* **TASK BRIEF**:
Report every line of the data where the string "size" appears.

-------

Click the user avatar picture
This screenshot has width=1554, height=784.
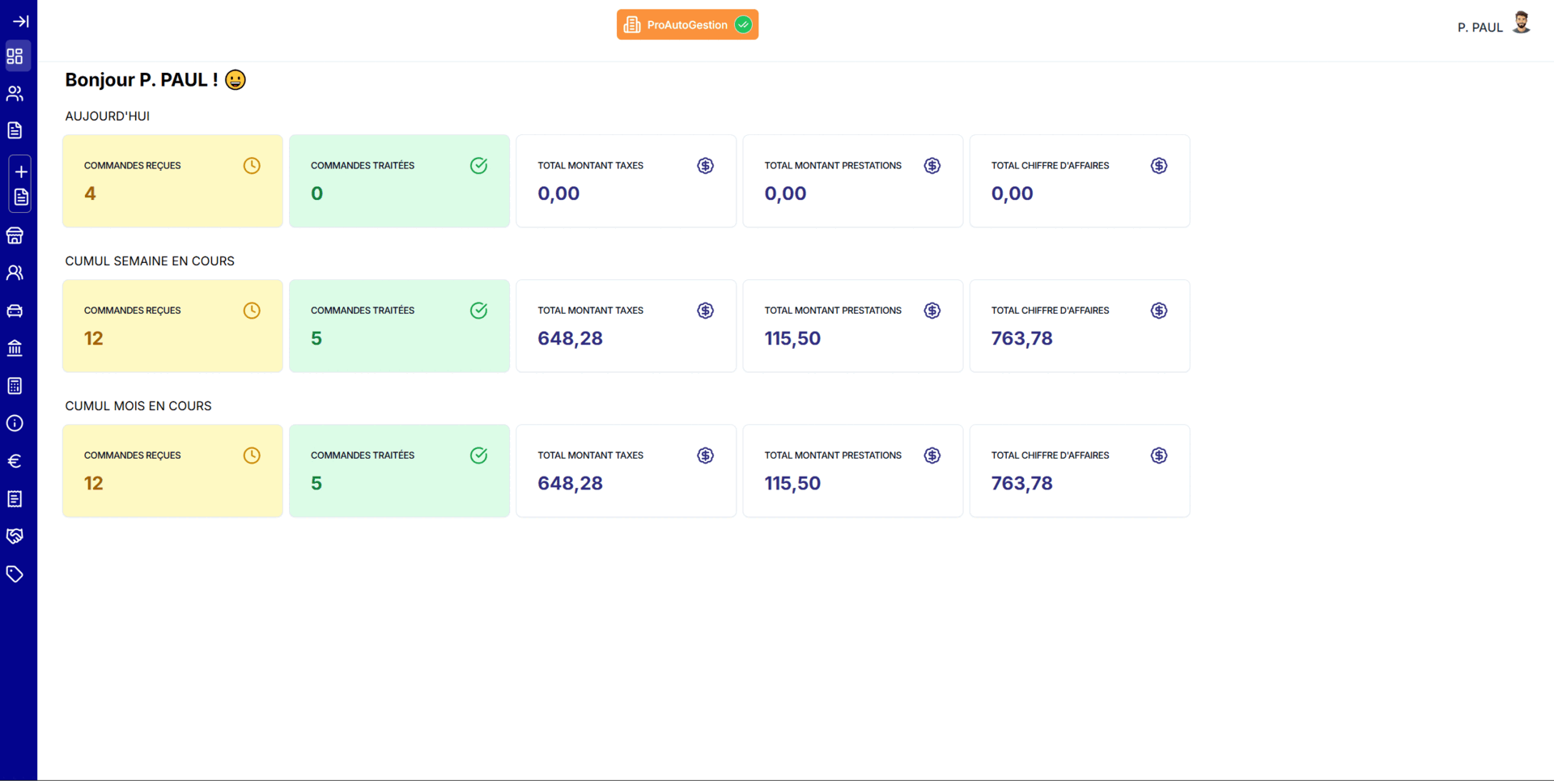pyautogui.click(x=1521, y=23)
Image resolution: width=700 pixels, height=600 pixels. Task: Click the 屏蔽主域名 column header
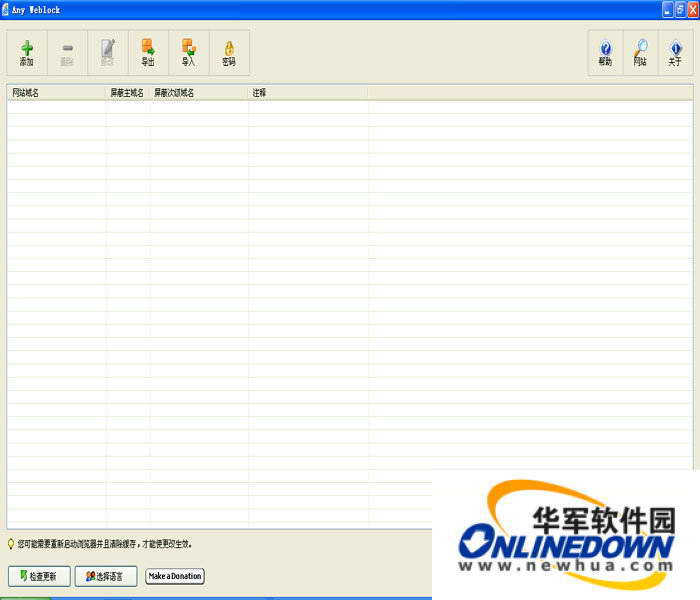[x=127, y=93]
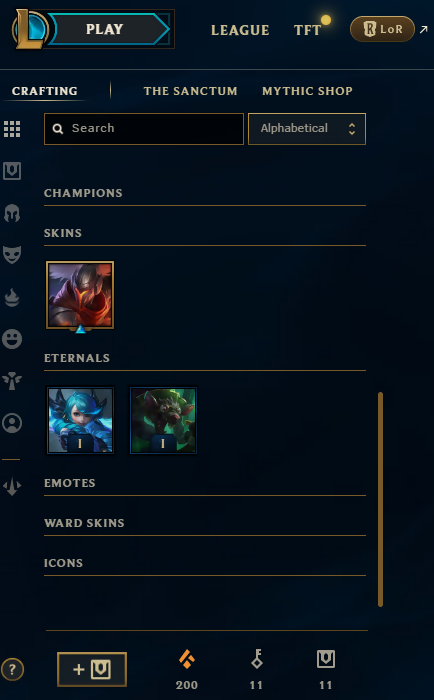The height and width of the screenshot is (700, 434).
Task: Filter loot by skins mask icon
Action: (12, 255)
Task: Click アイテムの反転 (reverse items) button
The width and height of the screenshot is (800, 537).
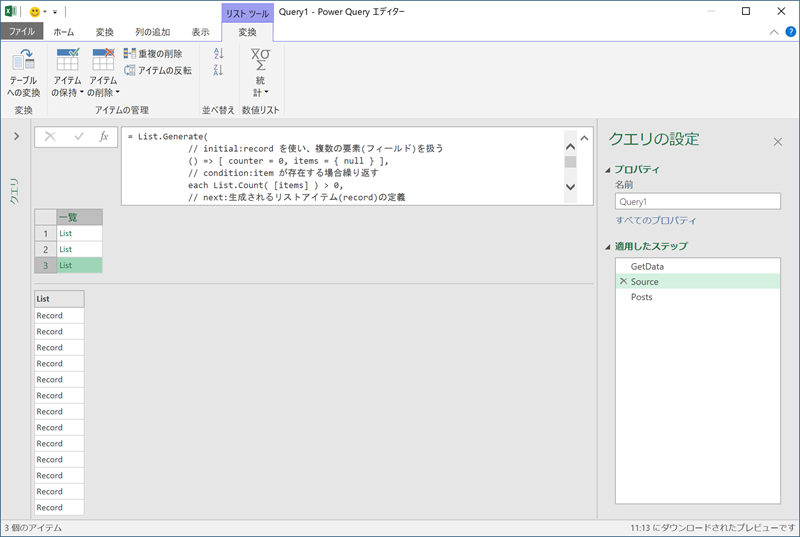Action: point(157,70)
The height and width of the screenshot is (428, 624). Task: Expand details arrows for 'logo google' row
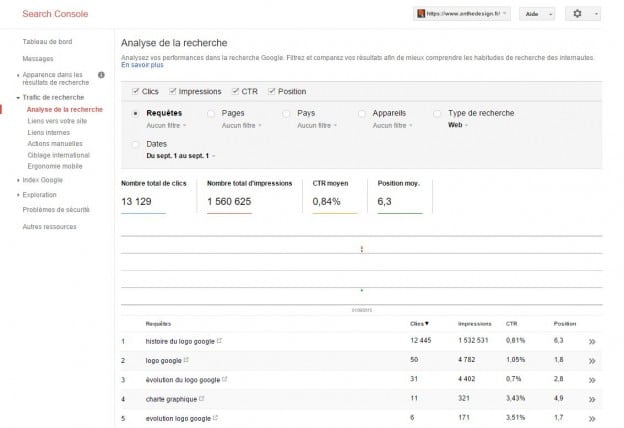(x=591, y=360)
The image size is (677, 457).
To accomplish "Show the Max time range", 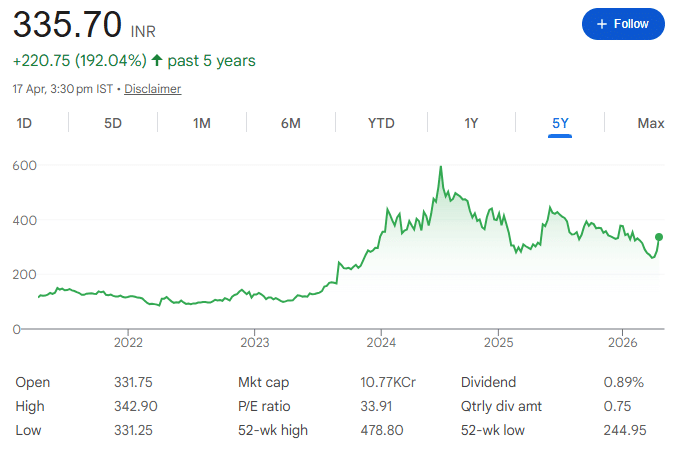I will [651, 123].
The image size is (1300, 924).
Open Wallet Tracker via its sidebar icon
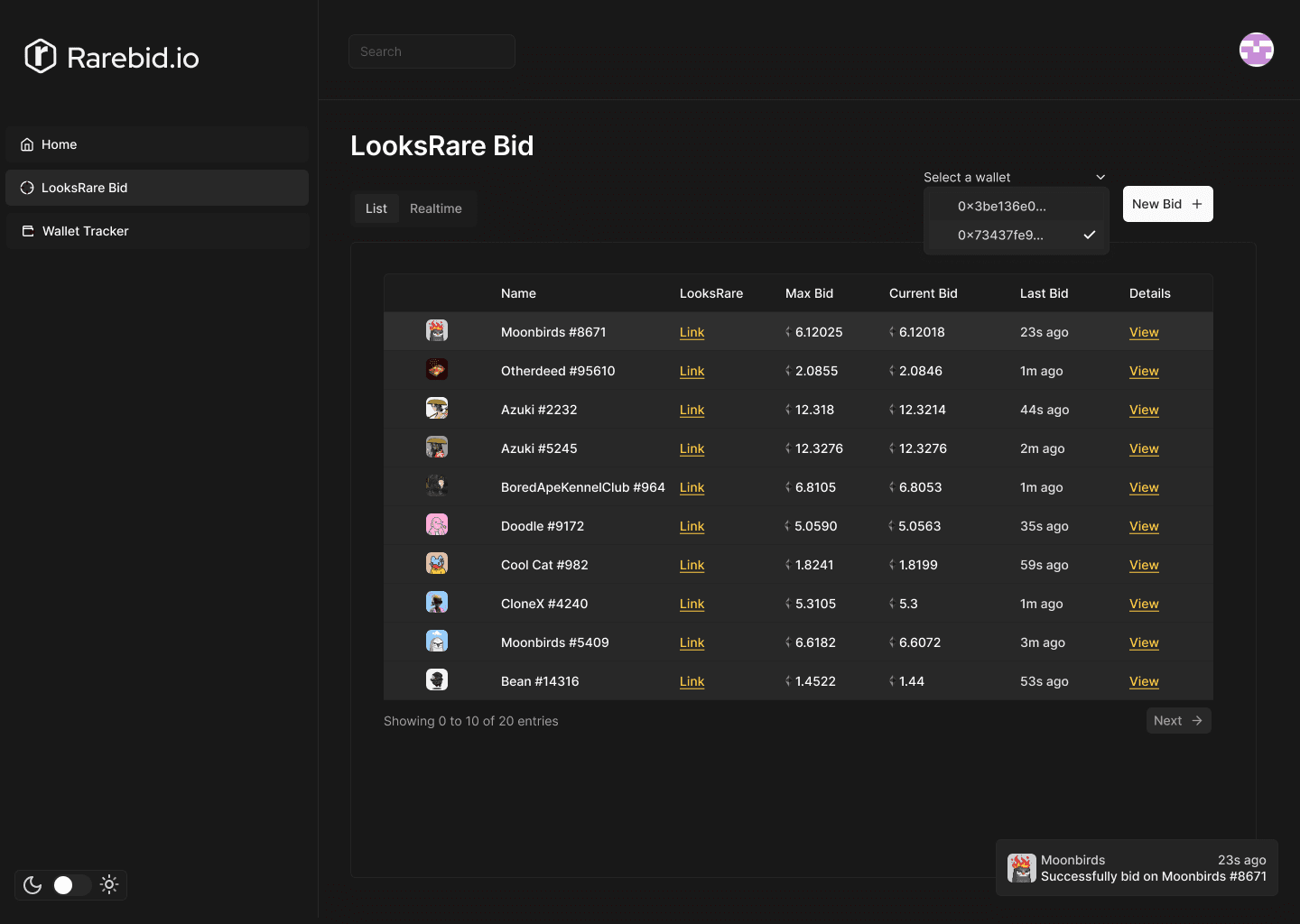click(28, 231)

-------

* **ANSWER SECTION**:
The image size is (677, 457).
The image size is (1300, 924).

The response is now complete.